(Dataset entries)
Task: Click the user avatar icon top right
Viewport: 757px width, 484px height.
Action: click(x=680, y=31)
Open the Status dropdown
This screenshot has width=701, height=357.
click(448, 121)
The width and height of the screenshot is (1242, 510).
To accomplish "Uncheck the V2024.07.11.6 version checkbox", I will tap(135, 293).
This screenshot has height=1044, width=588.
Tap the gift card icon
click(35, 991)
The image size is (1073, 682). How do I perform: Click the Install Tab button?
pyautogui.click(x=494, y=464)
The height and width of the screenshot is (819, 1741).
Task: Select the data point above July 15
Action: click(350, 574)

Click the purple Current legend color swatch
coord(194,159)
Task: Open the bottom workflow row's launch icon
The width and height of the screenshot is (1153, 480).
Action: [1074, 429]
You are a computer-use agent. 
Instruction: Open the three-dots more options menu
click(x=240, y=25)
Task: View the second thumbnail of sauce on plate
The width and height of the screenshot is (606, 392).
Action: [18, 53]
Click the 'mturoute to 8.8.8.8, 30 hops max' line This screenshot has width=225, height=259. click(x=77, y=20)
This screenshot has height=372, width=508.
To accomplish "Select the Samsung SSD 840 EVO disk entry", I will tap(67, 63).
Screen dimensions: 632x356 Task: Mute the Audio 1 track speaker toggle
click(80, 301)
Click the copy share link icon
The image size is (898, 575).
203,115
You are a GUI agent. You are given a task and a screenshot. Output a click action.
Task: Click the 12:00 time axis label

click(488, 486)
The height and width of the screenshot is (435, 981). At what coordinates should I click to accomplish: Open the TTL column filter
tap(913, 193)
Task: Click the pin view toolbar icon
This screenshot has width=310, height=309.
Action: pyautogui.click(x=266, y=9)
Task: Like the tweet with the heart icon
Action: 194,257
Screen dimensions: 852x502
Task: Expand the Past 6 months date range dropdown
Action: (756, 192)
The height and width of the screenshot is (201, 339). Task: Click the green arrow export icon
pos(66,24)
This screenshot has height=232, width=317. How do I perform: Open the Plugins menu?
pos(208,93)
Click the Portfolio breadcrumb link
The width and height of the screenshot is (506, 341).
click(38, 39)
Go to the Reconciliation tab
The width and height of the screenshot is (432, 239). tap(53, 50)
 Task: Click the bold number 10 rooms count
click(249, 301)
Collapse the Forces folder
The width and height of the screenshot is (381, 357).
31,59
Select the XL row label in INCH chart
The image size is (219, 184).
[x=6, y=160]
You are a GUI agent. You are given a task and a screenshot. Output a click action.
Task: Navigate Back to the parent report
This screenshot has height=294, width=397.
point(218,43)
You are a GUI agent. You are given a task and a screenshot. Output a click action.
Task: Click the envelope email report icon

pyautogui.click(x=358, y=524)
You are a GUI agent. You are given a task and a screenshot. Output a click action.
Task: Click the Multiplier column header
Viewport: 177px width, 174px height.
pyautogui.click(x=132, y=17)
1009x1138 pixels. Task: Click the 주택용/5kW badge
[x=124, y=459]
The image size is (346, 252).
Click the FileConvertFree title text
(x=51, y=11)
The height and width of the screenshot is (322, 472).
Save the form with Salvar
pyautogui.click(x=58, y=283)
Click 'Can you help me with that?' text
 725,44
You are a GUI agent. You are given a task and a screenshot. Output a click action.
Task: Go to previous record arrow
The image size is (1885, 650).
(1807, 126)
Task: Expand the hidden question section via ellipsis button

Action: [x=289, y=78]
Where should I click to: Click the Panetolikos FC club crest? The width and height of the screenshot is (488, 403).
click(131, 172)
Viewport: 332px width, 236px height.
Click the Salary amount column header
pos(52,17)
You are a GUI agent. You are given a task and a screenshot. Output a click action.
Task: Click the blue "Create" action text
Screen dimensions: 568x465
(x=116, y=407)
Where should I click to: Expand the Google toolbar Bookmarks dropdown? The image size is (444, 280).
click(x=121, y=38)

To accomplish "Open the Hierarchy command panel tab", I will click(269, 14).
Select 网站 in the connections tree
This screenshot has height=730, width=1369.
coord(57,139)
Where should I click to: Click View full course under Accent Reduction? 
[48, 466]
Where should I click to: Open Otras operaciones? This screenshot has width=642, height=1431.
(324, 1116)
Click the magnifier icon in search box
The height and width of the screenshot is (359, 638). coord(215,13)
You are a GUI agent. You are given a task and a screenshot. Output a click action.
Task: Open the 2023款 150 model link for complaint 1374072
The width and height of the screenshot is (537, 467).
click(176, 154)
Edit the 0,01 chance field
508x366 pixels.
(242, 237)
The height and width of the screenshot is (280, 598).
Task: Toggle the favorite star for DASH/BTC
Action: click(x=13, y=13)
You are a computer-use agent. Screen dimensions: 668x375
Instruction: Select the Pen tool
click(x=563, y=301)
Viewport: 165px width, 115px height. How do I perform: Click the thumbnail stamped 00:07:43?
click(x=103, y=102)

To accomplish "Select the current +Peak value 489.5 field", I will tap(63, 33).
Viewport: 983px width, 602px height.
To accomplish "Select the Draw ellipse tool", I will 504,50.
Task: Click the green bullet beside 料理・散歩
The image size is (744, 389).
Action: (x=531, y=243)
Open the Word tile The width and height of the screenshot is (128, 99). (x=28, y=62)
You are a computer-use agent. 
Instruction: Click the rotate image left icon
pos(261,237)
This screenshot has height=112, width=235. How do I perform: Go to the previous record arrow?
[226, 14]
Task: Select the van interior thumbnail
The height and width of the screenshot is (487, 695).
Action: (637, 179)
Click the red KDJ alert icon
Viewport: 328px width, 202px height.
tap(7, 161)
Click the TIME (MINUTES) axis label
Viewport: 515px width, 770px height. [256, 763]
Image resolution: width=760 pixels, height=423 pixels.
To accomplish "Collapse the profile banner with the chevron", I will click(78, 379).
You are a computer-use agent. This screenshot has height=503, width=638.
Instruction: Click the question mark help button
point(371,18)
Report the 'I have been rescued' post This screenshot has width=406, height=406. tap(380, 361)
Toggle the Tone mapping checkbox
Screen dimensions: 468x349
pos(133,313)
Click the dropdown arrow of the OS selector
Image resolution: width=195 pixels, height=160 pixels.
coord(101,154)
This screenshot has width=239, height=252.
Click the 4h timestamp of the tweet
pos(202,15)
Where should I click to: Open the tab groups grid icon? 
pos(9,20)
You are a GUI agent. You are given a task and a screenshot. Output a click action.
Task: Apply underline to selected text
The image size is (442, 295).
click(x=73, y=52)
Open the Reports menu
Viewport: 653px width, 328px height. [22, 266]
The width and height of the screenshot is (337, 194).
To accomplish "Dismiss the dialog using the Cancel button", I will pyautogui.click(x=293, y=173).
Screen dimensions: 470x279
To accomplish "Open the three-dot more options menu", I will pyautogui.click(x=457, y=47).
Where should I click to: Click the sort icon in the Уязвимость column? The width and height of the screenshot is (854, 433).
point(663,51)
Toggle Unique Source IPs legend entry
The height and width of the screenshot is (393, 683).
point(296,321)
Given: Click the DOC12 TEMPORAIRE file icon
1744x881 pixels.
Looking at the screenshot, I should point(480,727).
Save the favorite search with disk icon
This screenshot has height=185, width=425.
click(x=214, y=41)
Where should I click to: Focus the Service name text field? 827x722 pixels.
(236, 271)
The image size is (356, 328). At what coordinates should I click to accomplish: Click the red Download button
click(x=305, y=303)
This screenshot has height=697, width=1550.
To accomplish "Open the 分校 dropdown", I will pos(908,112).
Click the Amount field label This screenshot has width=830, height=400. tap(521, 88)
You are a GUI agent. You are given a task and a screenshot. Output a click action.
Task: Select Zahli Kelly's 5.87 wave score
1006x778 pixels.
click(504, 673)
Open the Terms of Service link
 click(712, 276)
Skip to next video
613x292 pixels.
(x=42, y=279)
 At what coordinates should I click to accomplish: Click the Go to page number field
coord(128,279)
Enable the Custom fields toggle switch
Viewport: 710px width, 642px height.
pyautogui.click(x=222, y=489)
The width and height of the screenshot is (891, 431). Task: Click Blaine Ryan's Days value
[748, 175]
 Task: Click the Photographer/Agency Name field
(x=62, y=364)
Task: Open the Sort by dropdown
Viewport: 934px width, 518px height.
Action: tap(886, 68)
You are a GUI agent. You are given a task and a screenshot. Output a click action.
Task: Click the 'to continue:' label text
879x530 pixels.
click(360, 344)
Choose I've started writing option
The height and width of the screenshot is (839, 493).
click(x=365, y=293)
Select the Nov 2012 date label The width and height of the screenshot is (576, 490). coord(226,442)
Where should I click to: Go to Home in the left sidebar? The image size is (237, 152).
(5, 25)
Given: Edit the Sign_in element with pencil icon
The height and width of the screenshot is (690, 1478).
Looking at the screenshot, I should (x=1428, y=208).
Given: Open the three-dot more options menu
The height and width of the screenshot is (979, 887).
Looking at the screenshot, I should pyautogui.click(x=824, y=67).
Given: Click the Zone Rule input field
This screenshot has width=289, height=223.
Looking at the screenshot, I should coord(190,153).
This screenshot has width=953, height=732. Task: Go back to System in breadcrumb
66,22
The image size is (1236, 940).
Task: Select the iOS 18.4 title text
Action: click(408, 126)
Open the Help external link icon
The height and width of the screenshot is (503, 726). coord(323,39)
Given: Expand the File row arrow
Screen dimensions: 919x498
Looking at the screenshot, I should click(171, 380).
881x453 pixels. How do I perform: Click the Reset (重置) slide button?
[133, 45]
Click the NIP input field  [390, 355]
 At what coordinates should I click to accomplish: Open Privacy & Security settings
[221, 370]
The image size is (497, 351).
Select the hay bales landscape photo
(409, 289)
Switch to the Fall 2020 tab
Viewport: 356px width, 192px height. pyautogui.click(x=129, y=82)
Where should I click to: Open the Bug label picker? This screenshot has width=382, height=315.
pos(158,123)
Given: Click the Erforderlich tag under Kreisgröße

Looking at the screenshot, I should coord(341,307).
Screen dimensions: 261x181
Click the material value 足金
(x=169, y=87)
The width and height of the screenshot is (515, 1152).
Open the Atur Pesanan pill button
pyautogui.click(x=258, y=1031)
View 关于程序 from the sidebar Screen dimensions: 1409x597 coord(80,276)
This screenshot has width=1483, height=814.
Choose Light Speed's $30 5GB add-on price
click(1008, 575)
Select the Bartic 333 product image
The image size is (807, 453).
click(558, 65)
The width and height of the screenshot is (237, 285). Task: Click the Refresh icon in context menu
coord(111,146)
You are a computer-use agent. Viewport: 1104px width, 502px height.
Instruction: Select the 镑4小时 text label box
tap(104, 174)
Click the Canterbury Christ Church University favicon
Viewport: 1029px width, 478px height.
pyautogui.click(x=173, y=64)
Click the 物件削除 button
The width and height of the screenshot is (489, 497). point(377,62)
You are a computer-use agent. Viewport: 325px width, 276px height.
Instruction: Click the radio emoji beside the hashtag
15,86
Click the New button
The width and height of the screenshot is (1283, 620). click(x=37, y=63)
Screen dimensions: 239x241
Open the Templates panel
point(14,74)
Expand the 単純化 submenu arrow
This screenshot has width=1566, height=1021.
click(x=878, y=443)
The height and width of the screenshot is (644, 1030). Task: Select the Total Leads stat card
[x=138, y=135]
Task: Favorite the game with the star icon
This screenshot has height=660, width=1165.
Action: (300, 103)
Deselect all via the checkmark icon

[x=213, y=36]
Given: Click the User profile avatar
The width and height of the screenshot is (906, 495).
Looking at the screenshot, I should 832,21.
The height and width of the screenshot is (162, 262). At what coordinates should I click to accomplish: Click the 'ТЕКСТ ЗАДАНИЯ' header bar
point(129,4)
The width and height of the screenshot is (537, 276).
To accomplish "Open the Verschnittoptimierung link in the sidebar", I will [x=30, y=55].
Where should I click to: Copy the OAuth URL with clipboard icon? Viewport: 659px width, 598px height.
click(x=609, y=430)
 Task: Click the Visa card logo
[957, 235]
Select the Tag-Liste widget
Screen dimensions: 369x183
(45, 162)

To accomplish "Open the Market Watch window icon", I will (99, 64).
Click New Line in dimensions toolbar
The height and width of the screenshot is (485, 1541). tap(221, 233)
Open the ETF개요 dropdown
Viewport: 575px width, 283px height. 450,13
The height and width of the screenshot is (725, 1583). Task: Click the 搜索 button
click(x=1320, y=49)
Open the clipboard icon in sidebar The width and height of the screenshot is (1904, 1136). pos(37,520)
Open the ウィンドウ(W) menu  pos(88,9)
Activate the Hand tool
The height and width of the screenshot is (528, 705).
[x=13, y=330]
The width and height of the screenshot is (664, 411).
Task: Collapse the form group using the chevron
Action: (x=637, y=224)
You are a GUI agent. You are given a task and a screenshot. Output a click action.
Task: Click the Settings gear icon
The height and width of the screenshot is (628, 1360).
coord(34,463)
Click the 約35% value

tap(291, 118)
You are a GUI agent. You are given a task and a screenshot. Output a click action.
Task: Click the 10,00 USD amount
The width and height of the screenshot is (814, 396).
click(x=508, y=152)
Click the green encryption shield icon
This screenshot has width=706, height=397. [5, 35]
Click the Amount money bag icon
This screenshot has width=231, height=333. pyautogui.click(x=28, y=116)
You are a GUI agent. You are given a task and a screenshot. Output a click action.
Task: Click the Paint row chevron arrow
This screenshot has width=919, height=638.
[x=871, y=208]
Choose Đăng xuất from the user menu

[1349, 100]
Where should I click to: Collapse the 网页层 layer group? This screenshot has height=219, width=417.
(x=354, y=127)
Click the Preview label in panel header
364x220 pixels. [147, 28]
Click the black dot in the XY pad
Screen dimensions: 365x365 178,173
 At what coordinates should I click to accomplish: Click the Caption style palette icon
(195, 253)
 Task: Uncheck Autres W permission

WORK ITEM ▸
Your answer should be the lines above from the one containing "Task: Open the bottom" through the one containing "This screenshot has height=372, width=508.", copied exactly and with both ends kept.

YOUR SOLUTION ▸
Task: Open the bottom workflow row's launch icon
The width and height of the screenshot is (1153, 480).
Action: [1074, 429]
You are a computer-use agent. 
Instruction: Open the three-dots more options menu
click(x=240, y=25)
Task: View the second thumbnail of sauce on plate
The width and height of the screenshot is (606, 392).
Action: [18, 53]
Click the 'mturoute to 8.8.8.8, 30 hops max' line This screenshot has width=225, height=259. click(x=77, y=20)
This screenshot has height=372, width=508.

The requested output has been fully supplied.